TO BE DONE: Reproduce, without any changes, the lines between the one holding "Given: Select the 'Ma" and the one holding "coord(301,73)", inclusive.

══════

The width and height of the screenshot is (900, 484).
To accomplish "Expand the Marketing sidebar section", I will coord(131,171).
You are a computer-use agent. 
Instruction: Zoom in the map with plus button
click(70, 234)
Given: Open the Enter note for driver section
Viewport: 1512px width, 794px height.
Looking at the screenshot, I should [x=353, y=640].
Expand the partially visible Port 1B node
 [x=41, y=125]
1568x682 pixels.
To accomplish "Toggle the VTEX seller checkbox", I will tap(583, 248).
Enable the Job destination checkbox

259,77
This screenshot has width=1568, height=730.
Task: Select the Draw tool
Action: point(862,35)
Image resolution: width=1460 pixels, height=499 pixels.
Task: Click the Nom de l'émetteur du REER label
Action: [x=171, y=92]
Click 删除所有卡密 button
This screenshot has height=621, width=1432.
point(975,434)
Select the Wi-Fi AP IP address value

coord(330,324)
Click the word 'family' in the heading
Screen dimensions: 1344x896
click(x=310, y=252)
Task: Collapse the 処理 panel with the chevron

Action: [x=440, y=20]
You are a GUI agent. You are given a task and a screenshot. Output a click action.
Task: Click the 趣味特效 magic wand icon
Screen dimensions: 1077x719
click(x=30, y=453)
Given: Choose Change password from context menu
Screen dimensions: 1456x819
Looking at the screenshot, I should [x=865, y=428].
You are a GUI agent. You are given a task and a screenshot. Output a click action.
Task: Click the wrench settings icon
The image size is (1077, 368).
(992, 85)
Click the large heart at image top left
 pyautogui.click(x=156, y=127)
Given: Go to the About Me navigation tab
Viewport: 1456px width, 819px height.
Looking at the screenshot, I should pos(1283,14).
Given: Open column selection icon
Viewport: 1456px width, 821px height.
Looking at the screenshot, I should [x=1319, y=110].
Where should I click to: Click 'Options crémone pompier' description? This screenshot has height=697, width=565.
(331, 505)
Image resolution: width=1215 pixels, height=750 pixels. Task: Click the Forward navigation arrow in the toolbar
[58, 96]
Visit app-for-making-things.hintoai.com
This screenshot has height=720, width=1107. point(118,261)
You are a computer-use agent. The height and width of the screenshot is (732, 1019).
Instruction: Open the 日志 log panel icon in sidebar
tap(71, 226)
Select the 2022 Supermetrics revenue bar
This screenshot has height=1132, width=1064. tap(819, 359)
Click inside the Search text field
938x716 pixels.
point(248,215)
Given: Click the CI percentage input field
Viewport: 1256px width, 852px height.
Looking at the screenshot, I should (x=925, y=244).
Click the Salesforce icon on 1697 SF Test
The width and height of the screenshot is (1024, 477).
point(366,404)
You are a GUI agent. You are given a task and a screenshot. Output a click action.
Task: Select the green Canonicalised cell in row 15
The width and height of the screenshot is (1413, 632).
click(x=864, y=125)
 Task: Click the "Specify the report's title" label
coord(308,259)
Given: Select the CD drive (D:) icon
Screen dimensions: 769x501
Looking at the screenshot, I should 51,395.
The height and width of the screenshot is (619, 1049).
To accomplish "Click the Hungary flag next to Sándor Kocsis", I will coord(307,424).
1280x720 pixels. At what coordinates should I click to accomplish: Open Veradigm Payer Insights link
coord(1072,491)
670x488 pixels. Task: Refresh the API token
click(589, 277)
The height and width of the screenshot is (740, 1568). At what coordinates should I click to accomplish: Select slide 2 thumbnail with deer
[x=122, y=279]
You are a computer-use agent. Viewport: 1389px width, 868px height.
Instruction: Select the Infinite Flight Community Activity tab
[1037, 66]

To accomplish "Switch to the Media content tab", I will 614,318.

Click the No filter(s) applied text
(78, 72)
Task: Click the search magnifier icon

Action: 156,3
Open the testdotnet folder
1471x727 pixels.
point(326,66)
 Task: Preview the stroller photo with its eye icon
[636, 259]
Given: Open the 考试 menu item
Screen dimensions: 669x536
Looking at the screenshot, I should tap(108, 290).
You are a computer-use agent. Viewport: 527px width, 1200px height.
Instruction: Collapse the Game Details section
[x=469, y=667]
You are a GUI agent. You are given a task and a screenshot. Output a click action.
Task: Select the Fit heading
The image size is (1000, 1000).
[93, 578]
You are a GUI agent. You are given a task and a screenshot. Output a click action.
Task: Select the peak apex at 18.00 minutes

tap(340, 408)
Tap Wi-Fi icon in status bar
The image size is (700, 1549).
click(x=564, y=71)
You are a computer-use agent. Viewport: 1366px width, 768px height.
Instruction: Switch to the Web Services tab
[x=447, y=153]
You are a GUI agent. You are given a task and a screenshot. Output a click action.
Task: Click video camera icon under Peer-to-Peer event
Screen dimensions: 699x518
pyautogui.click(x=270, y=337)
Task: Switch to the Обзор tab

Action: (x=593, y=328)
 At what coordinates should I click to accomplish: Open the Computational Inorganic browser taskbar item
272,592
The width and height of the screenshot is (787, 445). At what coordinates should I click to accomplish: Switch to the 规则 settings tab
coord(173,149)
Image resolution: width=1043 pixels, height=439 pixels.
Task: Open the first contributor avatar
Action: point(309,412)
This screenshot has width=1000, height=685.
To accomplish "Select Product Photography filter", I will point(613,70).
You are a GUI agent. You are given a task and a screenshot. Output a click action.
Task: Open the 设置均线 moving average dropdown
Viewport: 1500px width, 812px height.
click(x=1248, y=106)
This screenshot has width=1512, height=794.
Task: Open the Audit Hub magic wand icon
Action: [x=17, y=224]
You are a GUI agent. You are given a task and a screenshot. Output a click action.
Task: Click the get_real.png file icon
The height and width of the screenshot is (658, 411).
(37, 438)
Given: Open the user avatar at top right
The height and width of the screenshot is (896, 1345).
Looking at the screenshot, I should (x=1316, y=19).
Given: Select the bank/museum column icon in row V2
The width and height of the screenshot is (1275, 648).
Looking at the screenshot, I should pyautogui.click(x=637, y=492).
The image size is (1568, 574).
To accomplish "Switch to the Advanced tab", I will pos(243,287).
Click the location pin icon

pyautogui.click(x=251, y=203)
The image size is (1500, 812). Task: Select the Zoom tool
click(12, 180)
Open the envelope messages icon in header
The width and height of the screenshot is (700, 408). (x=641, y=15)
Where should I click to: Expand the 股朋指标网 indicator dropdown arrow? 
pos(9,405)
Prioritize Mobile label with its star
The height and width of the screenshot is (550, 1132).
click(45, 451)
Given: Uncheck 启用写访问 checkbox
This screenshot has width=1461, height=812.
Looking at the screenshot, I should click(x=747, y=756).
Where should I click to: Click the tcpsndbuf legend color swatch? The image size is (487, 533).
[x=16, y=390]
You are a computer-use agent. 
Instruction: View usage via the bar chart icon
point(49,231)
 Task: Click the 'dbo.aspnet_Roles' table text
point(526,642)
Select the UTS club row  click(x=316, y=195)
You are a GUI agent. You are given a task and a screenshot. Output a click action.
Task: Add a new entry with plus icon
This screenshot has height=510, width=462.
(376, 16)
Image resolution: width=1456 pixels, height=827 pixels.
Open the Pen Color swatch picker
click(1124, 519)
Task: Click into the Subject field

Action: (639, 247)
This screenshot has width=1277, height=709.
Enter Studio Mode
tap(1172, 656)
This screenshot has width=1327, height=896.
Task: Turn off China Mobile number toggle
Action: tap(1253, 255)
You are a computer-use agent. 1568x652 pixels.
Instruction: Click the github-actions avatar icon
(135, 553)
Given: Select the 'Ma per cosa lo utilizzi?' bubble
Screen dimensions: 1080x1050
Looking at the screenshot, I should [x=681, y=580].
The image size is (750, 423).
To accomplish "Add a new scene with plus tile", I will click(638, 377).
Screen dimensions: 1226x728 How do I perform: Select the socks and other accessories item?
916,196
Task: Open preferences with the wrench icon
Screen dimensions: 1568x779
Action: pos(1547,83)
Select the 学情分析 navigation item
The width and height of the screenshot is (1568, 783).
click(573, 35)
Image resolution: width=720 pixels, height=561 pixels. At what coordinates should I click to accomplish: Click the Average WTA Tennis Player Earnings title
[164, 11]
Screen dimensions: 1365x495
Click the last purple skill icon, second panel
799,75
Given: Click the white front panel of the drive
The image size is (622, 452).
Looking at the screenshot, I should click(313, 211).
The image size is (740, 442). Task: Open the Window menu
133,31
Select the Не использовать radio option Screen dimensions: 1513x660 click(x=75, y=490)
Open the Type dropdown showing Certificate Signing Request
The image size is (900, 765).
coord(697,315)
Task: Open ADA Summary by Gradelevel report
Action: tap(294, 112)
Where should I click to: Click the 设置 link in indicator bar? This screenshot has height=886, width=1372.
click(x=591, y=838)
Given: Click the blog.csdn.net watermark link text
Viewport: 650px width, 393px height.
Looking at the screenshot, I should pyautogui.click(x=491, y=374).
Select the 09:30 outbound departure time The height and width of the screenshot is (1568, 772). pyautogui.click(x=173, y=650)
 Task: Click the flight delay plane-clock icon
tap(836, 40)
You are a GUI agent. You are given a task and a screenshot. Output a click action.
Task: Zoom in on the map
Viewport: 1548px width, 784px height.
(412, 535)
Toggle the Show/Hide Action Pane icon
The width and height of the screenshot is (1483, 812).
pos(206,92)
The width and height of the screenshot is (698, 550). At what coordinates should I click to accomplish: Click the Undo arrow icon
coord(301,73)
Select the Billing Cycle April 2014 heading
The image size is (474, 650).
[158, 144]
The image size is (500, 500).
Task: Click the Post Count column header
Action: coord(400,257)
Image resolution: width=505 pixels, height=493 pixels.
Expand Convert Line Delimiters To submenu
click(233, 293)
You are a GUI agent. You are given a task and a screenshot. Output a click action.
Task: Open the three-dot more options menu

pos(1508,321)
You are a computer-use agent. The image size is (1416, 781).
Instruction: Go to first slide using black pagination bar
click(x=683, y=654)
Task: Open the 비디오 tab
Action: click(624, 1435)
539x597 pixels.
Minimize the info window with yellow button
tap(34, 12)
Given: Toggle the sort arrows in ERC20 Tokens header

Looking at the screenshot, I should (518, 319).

══════

RESULT OF THE EXERCISE:
Given: Select the 'Ma per cosa lo utilizzi?' bubble
Screen dimensions: 1080x1050
Looking at the screenshot, I should [x=681, y=580].
The image size is (750, 423).
To accomplish "Add a new scene with plus tile", I will click(638, 377).
Screen dimensions: 1226x728 How do I perform: Select the socks and other accessories item?
916,196
Task: Open preferences with the wrench icon
Screen dimensions: 1568x779
Action: pos(1547,83)
Select the 学情分析 navigation item
The width and height of the screenshot is (1568, 783).
click(573, 35)
Image resolution: width=720 pixels, height=561 pixels. At what coordinates should I click to accomplish: Click the Average WTA Tennis Player Earnings title
[164, 11]
Screen dimensions: 1365x495
Click the last purple skill icon, second panel
799,75
Given: Click the white front panel of the drive
The image size is (622, 452).
Looking at the screenshot, I should click(313, 211).
The image size is (740, 442). Task: Open the Window menu
133,31
Select the Не использовать radio option Screen dimensions: 1513x660 click(x=75, y=490)
Open the Type dropdown showing Certificate Signing Request
The image size is (900, 765).
coord(697,315)
Task: Open ADA Summary by Gradelevel report
Action: tap(294, 112)
Where should I click to: Click the 设置 link in indicator bar? This screenshot has height=886, width=1372.
click(x=591, y=838)
Given: Click the blog.csdn.net watermark link text
Viewport: 650px width, 393px height.
Looking at the screenshot, I should pyautogui.click(x=491, y=374).
Select the 09:30 outbound departure time The height and width of the screenshot is (1568, 772). pyautogui.click(x=173, y=650)
 Task: Click the flight delay plane-clock icon
tap(836, 40)
You are a GUI agent. You are given a task and a screenshot. Output a click action.
Task: Zoom in on the map
Viewport: 1548px width, 784px height.
(412, 535)
Toggle the Show/Hide Action Pane icon
The width and height of the screenshot is (1483, 812).
pos(206,92)
The width and height of the screenshot is (698, 550). At what coordinates should I click to accomplish: Click the Undo arrow icon
coord(301,73)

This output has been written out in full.